GIVEN TEXT:
□ □ □ □

If you are using GNU-C you can write a little more efficient code, with computed gotos and the builtin_expect:

void audioactive_loop(int n) {
    unsigned long len1, len2, i;
    unsigned char *s1, *p1, *s2, *p2, *pend, *paux;
    const void *labelsS123[] = {&&S1, &&S2, &&S3}; // Comment this out if you don't use GCC

    // ...
    
    len1 = 1;
    s1[0] = '1';
    s1[len1] = '\0';

    for (i = 0; i < n - 1; i++) {
        if (DOPRINT)

□ □ □ □

SUPPLIED INFORMATION:
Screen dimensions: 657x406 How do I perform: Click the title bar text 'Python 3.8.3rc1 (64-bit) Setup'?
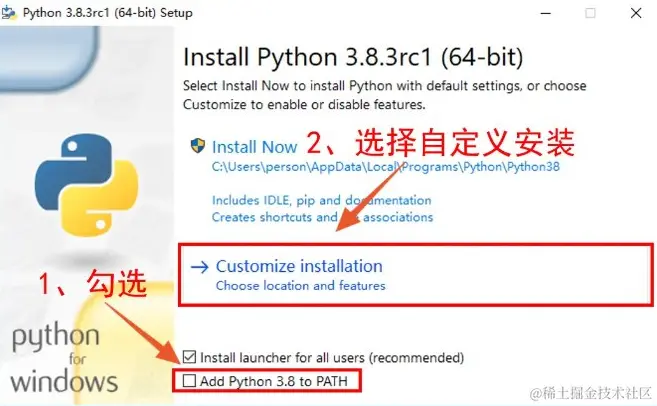pos(108,13)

□ □ □ □

WHAT THIS EXERCISE ASKS:
• A. List every variable that the audioactive loop code declares as a pointer to unsigned char.
• B. Write the next part of the audioactive loop code, picking up right after its last line, "if (DOPRINT)".
The lines placed after the audioactive loop code come from a separate source.

ANSWERS PROVIDED:
• A. s1, p1, s2, p2, pend, paux

• B.
            printf("%d: %s\n", i+1, s1);
        else
            printf("%d: size=%d\n", i+1, len1);

        p1 = s1;
        p2 = s2;
        pend = s1 + len1;

        S0:
            if (__builtin_expect(p1 == pend, 0)) goto END;
            goto *labelsS123[*p1++ - '1'];

        S1:
            if (__builtin_expect(p1 == pend, 0)) { *p2++ = '1'; *p2++ = '1'; goto END; }
            switch (*p1++) {
                case '1': goto S11;
                case '2': *p2++ = '1'; *p2++ = '1'; goto S2;
                case '3': *p2++ = '1'; *p2++ = '1'; goto S3;
            }

    // ...

Regarding computed gotos they are handy to write simple but sufficiently efficient interpreters (and if you don’t want to create a JIT or to use something like PyPy). For a little self-contained example of an interpreter you can see the solutions to the ICFP 2006 contest:

http://fileformats.archiveteam.org/wiki/Universal_Machine_(ICFP_programming_contest_2006)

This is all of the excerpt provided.